6. This court notes Clauses 6 and 7 of the Schedule to the said contract which states:

6. The employment of the person engaged may be terminated at any time after the

expiration of six (6) months from the date of commencement of this agreement by either

party giving to the other one (1) month’s notice in advance such notice to be in writing.

7. In the event of the termination of the engagement of the person engaged at any time prior

to the expiration of three (3) months from the date of commencement of the term of the

engagement for any reason other than ill-health of the person engaged or of the termination

of the agreement by the person engaged after the period of three (3) months without him first

giving one (1) month’s notice of such intended termination, the person engaged shall pay to

the Corporation a sum equal to one (1) month’s salary as liquidated damages.

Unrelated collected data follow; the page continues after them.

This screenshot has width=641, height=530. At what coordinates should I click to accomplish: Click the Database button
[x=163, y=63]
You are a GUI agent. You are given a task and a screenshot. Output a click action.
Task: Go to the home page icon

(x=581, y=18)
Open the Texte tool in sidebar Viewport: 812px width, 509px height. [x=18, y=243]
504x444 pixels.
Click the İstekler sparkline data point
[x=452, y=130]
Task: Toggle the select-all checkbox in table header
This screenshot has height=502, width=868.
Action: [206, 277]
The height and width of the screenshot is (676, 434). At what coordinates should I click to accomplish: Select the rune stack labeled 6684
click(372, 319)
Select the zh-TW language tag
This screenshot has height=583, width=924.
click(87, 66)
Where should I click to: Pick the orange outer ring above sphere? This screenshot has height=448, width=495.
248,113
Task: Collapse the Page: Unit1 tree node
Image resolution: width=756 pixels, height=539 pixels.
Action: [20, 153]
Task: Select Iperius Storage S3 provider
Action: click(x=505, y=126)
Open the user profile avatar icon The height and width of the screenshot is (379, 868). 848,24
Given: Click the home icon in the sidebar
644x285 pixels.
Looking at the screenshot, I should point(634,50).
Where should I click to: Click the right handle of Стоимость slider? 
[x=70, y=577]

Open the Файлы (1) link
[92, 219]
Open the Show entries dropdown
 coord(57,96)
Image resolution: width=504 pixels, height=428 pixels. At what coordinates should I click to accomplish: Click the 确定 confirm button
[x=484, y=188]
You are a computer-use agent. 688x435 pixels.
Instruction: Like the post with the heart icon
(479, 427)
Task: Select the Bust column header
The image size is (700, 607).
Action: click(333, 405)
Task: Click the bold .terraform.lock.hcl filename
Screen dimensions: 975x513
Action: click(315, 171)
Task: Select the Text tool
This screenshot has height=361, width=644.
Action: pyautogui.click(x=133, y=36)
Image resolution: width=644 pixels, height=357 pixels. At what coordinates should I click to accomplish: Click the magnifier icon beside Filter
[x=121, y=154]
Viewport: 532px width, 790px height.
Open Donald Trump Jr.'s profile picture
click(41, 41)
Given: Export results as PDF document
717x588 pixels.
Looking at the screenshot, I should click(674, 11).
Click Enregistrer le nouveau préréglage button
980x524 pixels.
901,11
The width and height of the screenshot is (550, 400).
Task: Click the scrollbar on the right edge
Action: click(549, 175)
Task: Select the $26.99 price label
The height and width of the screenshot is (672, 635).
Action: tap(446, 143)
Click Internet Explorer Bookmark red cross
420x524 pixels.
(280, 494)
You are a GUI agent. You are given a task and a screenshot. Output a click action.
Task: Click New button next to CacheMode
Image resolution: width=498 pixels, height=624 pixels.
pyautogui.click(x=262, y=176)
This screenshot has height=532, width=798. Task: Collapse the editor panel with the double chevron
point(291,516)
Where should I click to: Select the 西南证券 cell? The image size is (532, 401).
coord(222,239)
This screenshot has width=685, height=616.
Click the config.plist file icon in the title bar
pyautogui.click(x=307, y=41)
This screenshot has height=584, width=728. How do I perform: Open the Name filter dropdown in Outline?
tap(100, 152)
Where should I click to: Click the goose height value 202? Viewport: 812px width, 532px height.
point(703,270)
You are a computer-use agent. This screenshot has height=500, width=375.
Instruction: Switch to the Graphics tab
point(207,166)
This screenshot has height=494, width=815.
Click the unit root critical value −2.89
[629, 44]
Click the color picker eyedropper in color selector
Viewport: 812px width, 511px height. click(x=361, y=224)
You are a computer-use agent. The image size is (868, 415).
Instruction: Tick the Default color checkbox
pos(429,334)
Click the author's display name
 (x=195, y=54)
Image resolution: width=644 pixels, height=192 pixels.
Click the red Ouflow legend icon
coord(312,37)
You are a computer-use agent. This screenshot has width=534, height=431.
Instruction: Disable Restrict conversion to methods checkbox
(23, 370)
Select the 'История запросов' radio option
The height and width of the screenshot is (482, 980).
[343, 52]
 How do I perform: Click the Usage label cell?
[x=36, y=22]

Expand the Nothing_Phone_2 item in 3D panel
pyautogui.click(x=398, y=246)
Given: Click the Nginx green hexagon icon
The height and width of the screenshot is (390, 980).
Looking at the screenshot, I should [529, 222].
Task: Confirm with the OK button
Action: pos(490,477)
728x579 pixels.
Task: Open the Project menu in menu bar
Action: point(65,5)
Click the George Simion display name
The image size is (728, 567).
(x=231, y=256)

7. On its face, this highlights that the defendant company was not bound to keep the claimant

employed for the entire contractual period and could have terminated his employment at any

point by giving one month’s notice.3 To be noted here is that the contract (or Clause 6 of

the Schedule under which the defendant company purported to act) is silent with respect to

payment in lieu of notice. The Dominican case of Ducreay v Dominica Water Sewerage

and Company Ltd DM 2004 HC 1 presented a matter where the contract provided

expressly for termination by the claimant upon notice to the defendant but was silent on

termination by the defendant. Master Cottle noted:

3 McGregor on Damages 17th ed para 28-010 provides that, “when the defendant has a right to terminate the contract

before the end of the term damages should only be awarded to the end of the earliest period at which the defendant could have so terminated the contract, a conclusion accepted in Marsh v National Autistic Society…” Guidance was also sought from Toon v cScape Strategic Internet Services Ltd3, in which case the Employment Appeal Tribunal held that it was trite law that a tribunal had to assume that the party in breach would have performed the contract in the way most advantageous to it.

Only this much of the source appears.